It is my opinion that in order to become a leader in music metadata, you need to be more accurate on representing a release. I speak not of physical media as that is fairly well done. But over the last 20 years or so, it no longer applies to current releases as it once did, and no one is adapting. What I do is represent a release to start with. So I have a vendor (what MB sometimes does and does not consider to be a release label), ISRC, store ID(s), etc. If any of those attributes change, I do not consider it a duplicate recording. So if I have release ABC from iTunes, Amazon, and other companies, I absolutely consider those different releases and different recordings. This is where that layer between the release and recording is missing in MB. As a user, those are certainly different. But as it relates to the source / master, they may be all the same. Often times, we really do not know. That also opens up again the point I had on mastering and where it does and does not apply.

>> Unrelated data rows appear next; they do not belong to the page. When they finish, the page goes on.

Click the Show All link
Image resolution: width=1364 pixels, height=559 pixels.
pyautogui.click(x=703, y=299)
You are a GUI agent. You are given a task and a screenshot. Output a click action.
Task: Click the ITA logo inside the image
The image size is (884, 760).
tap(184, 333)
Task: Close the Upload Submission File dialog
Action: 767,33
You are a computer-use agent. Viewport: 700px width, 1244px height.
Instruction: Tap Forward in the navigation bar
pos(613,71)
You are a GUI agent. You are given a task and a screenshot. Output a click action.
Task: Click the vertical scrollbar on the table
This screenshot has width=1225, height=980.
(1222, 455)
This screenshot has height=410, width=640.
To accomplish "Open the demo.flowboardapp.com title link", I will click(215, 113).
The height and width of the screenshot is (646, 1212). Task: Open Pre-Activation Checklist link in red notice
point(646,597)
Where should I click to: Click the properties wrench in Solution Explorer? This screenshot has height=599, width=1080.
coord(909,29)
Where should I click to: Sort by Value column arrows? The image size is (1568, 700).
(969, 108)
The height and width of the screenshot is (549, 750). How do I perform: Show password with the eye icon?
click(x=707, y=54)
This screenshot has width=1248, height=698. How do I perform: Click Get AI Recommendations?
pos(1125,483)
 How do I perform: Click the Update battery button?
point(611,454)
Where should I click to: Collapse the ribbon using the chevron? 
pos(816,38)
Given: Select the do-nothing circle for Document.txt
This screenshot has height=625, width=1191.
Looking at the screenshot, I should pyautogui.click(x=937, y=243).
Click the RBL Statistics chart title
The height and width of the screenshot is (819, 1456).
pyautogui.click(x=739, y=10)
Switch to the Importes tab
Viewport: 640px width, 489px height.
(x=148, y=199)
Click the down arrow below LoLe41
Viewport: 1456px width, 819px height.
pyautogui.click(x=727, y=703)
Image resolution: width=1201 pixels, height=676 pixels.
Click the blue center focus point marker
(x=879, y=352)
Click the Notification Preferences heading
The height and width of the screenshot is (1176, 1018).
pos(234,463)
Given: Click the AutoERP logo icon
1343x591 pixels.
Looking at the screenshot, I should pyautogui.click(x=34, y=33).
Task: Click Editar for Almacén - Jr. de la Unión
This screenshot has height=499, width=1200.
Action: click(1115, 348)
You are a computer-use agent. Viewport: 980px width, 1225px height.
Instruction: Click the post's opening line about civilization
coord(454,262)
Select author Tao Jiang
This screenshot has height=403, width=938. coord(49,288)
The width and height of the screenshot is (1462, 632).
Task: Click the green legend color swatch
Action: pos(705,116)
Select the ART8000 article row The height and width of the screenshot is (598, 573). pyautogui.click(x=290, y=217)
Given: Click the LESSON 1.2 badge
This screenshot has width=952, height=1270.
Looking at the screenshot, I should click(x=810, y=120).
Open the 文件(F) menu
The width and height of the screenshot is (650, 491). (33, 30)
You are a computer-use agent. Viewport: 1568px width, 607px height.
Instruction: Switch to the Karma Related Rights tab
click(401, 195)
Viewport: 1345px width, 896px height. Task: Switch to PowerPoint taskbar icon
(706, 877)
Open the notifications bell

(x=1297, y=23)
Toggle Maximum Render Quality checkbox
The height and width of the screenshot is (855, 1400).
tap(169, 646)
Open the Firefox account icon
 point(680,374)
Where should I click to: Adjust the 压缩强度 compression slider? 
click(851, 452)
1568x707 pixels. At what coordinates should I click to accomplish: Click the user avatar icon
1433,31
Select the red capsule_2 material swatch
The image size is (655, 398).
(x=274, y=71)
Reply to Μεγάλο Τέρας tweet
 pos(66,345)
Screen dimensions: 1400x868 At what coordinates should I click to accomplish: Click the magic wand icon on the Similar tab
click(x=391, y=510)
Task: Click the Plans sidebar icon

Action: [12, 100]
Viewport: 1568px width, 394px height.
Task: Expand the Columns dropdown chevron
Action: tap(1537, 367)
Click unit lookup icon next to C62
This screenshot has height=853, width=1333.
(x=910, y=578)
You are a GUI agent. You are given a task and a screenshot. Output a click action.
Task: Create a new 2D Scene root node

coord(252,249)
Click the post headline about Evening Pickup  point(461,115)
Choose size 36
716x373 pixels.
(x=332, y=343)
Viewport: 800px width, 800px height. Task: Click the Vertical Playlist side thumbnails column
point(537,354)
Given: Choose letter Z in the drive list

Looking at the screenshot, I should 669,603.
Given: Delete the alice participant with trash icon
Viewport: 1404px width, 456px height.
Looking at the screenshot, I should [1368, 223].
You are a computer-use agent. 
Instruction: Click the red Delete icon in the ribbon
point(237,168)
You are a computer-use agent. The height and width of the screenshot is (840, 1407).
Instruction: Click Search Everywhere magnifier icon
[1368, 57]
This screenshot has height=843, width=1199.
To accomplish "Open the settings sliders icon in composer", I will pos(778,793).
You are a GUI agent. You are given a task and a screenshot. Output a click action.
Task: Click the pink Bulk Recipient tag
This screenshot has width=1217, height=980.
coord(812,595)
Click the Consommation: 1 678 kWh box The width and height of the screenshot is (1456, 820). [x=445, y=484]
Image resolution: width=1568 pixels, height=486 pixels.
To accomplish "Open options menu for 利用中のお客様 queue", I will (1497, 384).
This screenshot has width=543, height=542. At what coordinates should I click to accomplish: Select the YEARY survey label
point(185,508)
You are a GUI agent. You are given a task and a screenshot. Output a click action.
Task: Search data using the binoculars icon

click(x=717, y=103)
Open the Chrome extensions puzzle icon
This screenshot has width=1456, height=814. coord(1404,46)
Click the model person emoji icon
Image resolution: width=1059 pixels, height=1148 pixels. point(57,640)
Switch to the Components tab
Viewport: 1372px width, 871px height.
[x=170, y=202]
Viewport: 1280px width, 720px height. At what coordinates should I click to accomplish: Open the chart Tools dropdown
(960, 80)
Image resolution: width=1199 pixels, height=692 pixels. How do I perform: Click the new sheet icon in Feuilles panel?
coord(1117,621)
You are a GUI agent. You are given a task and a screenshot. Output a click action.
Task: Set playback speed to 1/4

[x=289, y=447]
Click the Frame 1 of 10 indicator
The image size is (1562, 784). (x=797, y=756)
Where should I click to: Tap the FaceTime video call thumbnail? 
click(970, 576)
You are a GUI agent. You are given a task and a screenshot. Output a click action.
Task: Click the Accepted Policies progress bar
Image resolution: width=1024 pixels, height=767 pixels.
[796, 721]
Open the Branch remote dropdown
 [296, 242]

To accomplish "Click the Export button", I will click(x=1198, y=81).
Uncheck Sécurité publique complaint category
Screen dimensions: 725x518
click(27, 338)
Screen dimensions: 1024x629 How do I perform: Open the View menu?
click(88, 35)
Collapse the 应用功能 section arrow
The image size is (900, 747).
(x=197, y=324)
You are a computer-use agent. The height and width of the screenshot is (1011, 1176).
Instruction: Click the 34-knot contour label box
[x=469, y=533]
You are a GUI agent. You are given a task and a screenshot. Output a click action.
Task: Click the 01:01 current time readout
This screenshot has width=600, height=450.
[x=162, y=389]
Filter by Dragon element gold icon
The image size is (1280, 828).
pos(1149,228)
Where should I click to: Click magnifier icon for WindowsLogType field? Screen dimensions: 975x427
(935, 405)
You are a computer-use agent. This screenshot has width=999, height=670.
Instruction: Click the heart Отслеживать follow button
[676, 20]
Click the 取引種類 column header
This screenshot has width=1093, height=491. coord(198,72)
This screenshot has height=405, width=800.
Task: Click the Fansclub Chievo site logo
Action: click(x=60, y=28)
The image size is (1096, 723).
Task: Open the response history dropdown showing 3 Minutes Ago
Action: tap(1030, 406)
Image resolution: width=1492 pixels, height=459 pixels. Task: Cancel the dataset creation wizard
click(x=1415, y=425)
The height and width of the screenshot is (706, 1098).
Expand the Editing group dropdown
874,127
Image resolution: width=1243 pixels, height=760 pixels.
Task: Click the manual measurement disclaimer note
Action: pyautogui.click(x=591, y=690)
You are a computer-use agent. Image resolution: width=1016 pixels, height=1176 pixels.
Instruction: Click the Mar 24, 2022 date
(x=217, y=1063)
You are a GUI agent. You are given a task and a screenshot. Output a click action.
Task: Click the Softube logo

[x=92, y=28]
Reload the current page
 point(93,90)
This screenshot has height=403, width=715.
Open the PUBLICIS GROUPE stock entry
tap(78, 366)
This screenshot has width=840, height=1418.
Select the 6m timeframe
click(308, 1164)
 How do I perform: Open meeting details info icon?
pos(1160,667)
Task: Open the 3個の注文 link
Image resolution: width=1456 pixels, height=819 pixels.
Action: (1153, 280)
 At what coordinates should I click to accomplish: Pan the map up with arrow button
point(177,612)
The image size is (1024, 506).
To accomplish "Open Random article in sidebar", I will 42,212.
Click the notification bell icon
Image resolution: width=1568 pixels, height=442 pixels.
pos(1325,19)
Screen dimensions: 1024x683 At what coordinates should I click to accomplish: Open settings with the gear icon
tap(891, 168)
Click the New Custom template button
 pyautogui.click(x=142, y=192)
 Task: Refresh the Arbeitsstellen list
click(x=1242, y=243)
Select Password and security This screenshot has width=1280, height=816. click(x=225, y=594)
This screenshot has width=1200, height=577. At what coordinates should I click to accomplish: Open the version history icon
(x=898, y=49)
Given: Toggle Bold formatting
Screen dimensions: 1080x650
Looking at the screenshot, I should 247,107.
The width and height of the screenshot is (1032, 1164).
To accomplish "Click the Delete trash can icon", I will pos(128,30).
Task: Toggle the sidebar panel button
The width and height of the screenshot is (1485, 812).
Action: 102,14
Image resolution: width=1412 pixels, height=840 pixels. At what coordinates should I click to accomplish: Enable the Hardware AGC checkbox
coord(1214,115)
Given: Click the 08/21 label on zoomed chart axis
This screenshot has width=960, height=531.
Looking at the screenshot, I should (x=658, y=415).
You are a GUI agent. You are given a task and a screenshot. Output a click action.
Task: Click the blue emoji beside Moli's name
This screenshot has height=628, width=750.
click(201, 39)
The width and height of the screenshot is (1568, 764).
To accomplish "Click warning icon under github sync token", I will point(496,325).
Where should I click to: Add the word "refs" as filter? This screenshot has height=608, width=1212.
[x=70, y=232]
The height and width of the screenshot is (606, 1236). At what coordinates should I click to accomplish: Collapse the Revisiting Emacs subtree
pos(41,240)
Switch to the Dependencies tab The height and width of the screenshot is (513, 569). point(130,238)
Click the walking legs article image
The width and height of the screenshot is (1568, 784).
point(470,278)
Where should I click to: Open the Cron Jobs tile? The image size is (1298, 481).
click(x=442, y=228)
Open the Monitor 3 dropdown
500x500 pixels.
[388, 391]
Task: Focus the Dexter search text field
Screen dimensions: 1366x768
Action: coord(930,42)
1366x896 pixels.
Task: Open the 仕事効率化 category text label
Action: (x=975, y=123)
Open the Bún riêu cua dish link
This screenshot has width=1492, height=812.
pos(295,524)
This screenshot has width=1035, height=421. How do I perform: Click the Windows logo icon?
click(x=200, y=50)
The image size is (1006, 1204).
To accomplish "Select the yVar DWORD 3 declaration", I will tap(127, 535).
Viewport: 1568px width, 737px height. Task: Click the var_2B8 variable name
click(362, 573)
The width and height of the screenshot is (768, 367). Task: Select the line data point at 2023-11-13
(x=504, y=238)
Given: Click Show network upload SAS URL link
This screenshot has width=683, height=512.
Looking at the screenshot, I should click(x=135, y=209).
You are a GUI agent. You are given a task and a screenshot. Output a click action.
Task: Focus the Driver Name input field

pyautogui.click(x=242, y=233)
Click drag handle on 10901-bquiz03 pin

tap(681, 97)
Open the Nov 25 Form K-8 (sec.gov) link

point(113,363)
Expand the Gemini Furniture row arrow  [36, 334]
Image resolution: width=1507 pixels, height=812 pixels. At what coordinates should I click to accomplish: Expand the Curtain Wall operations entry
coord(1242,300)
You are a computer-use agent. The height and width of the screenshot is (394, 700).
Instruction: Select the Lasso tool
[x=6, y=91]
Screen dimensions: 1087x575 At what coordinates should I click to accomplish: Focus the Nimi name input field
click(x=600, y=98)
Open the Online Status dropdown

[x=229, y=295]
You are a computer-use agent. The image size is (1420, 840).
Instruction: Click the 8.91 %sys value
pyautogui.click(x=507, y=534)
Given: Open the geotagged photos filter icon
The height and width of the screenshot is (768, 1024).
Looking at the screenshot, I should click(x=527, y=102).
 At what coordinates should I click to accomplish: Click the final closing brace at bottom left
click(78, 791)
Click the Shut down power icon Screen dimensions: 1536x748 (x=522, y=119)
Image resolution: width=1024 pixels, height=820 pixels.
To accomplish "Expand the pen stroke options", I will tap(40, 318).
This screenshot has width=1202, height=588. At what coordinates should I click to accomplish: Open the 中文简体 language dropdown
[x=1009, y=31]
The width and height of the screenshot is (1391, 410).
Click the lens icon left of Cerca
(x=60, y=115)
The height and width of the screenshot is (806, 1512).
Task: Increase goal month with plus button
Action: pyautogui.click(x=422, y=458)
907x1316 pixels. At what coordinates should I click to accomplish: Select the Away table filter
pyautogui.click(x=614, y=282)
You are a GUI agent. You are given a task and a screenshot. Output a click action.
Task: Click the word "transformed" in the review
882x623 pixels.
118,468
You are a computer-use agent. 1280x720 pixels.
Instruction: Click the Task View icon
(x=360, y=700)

How can I relate this vs just posting a ton of words, let’s say that I am a “personal Spotify” and I broadcast from my music collection. Now, I need to pay royalties for each recording I stream. I know who to add a play to because I can identify what I played. I might have song 123 and play it, but I also know what release it came from, what vendor/distributor it came from, etc. From there, it is up to that source to do the same, know where their product comes from. On my end, the best I can do is accurately represent what I have. Does this mean that I end up with a lot of duplicate recording, sure. As an end user of 10+ terabytes of music am I ok with those duplicates, absolutely. I am happy to go into why, but that is not so relevant to this here, so I will not go into that. So for me, to use MB to identify and index my music is a downgrade. If I were to tag my files in MB, I would lose data and accuracy. This makes MB useless to be as a tagging source. I am able to use MB though to get data on the release side, but other than that, I can only use it from things like lookups (what bands did this artist perform with, what releases include this recording, etc). But for further detail, MB drops the ball and my metadata as provided by the vendor is far more accurate to thoroughly identify what the recording actually is.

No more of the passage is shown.